== TASK REQUIREMENTS ==
In the records below, begin at the line containing "Image resolution: width=2324, height=1583." and end at the line containing "Музеи/Галереи"; quote every line in that span exactly, including both boundary lines, and no others.

(DATA SHOWN begins)

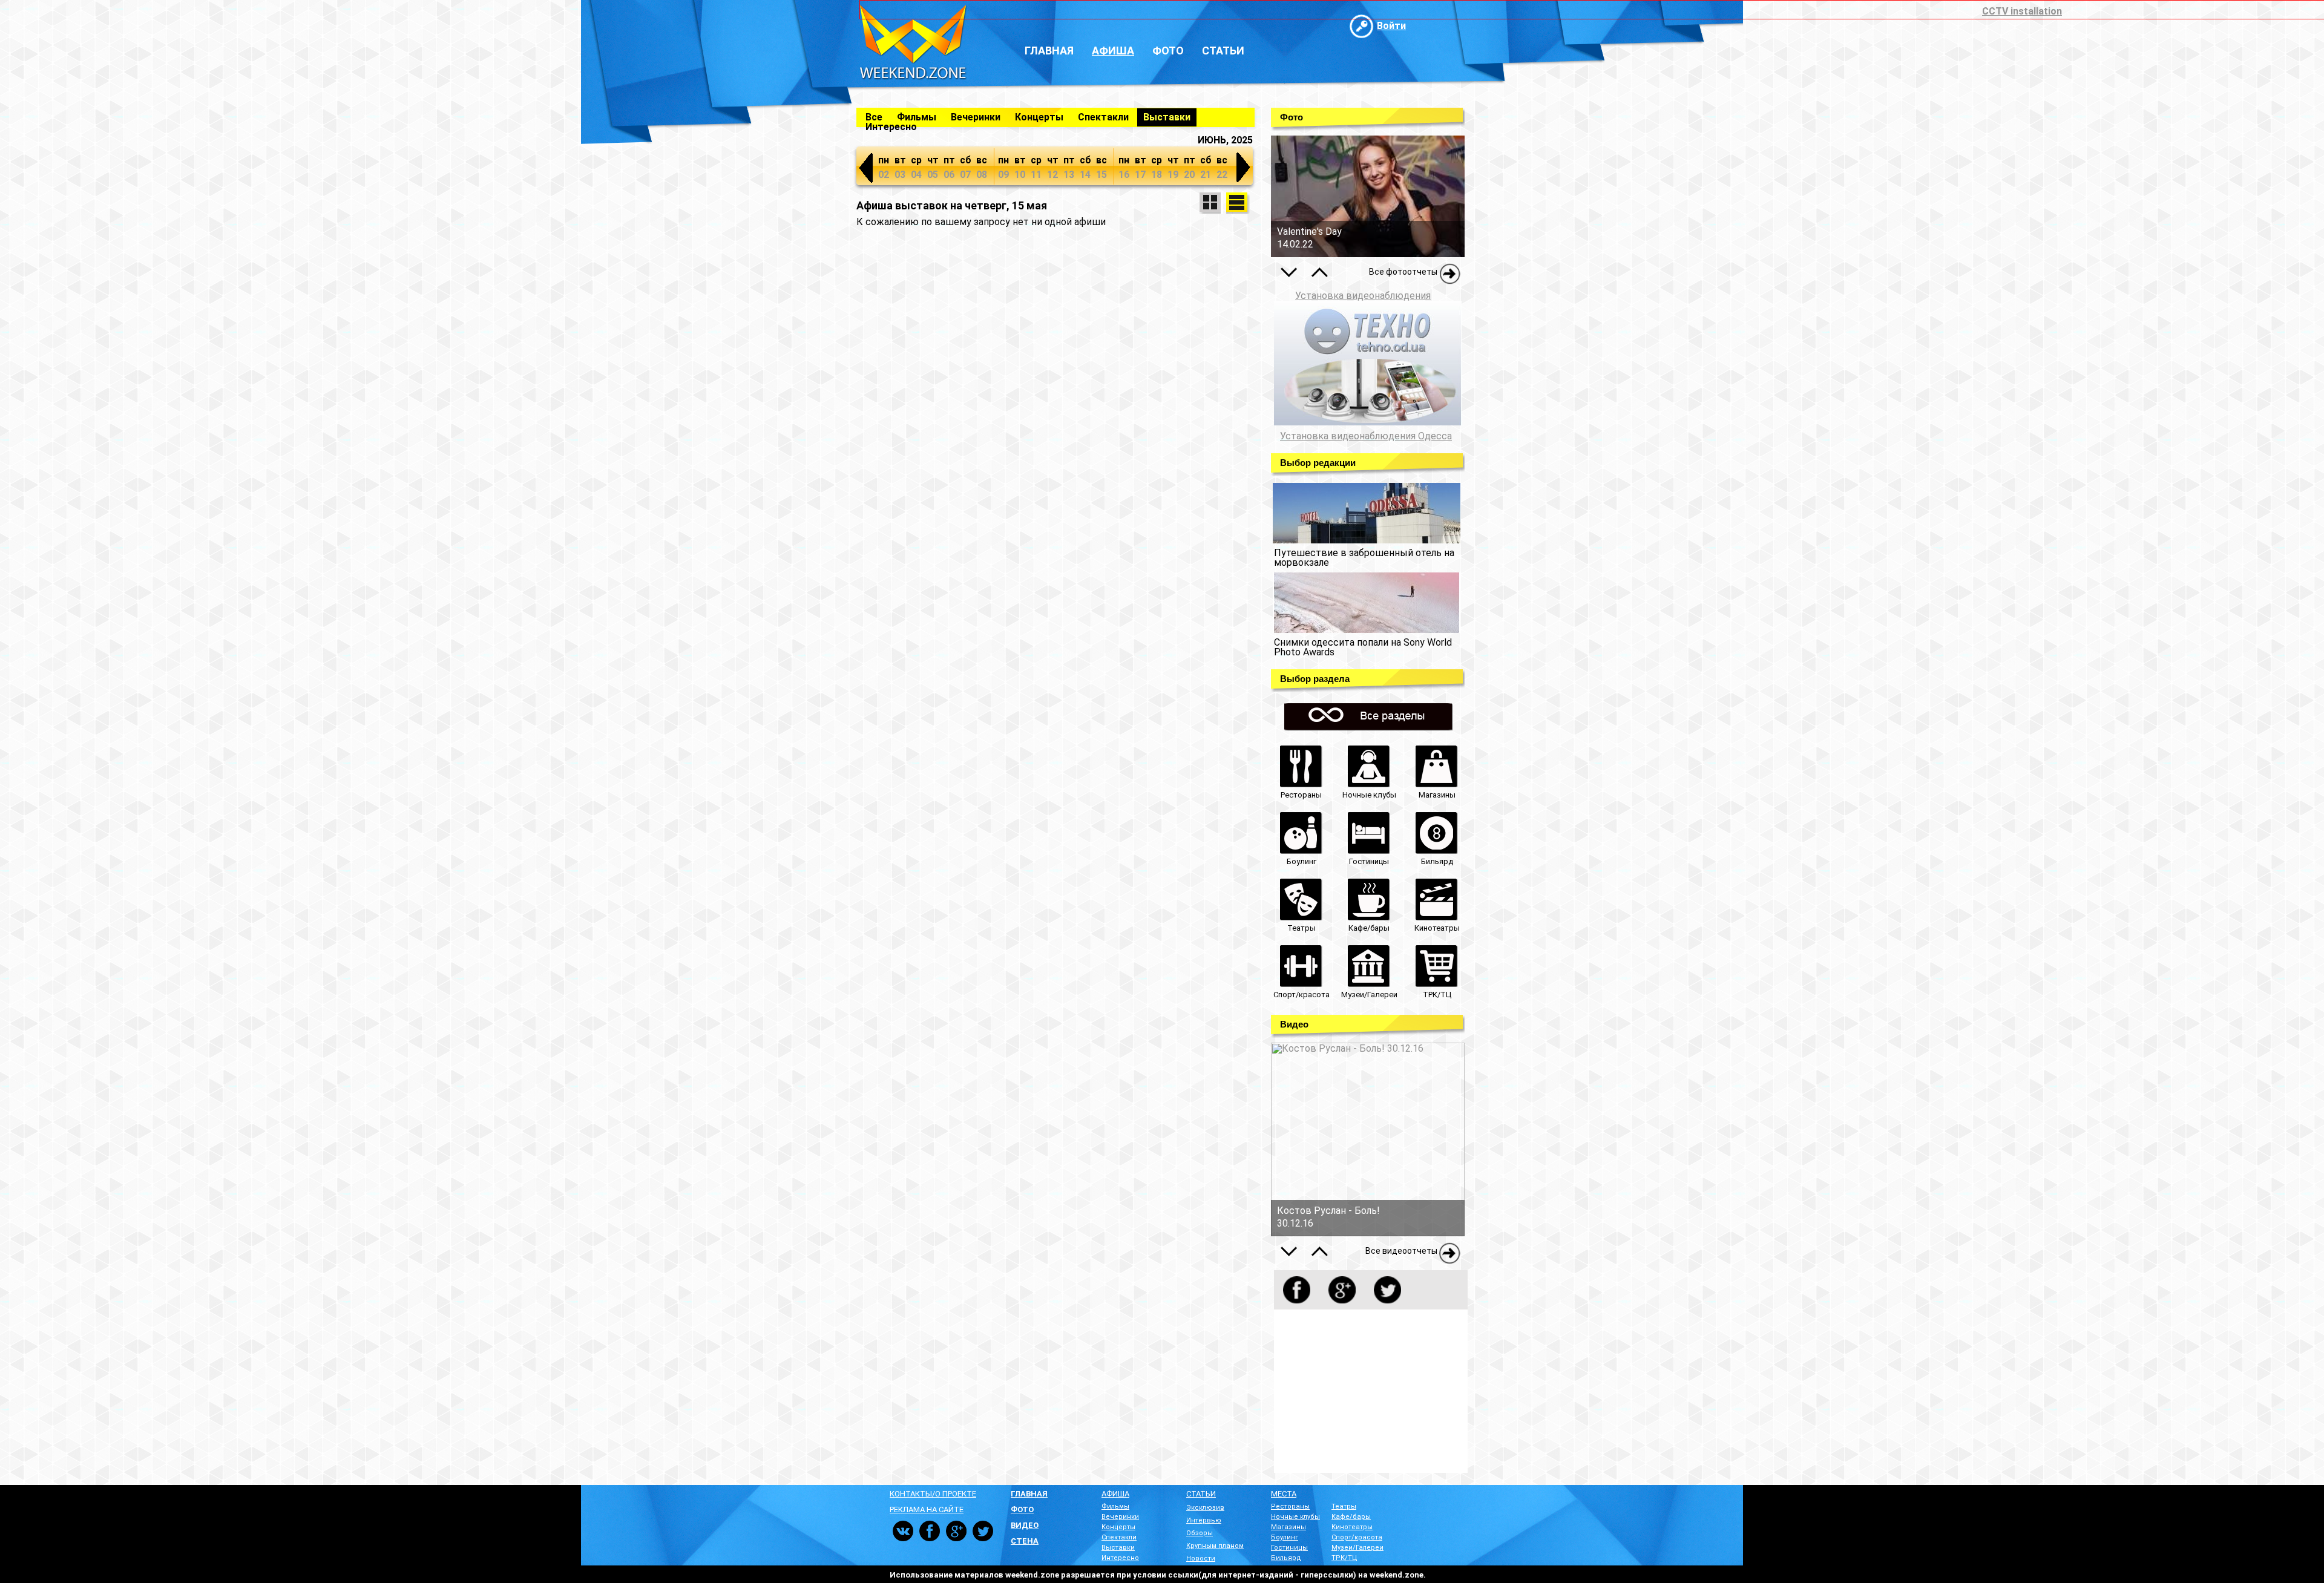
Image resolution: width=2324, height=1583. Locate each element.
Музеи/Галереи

(DATA SHOWN ends)
(DATA SHOWN begins)

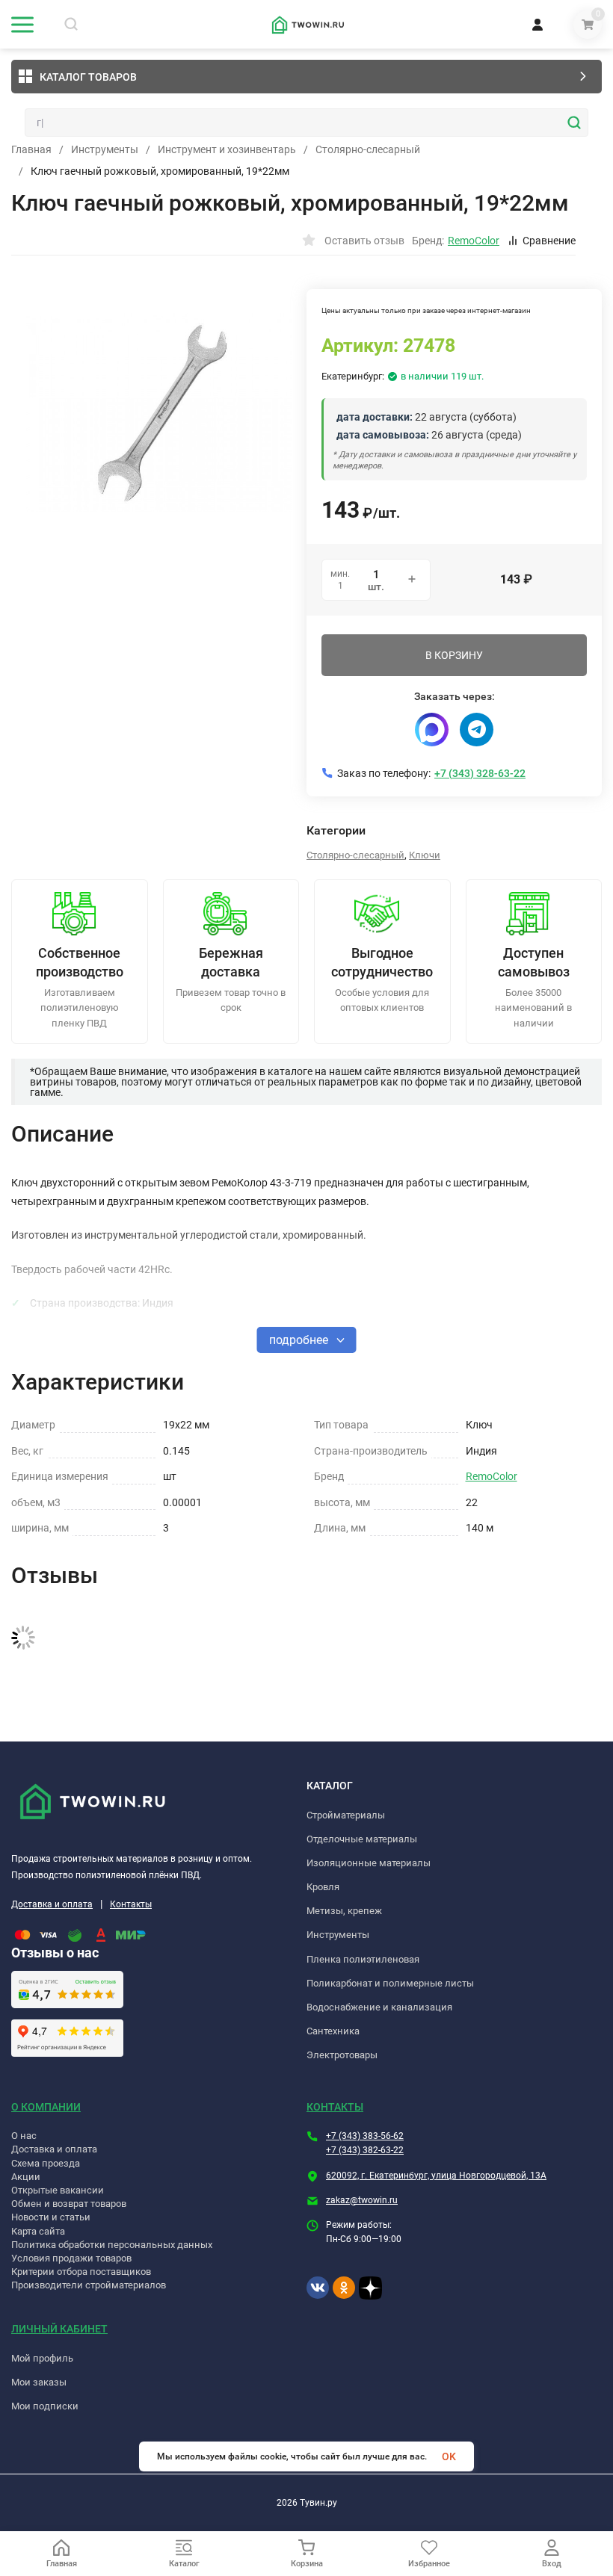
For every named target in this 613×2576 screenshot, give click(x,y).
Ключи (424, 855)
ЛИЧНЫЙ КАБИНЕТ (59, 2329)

(DATA SHOWN ends)

== TASK ANSWER ==
Image resolution: width=2324, height=1583. Locate each element.
Музеи/Галереи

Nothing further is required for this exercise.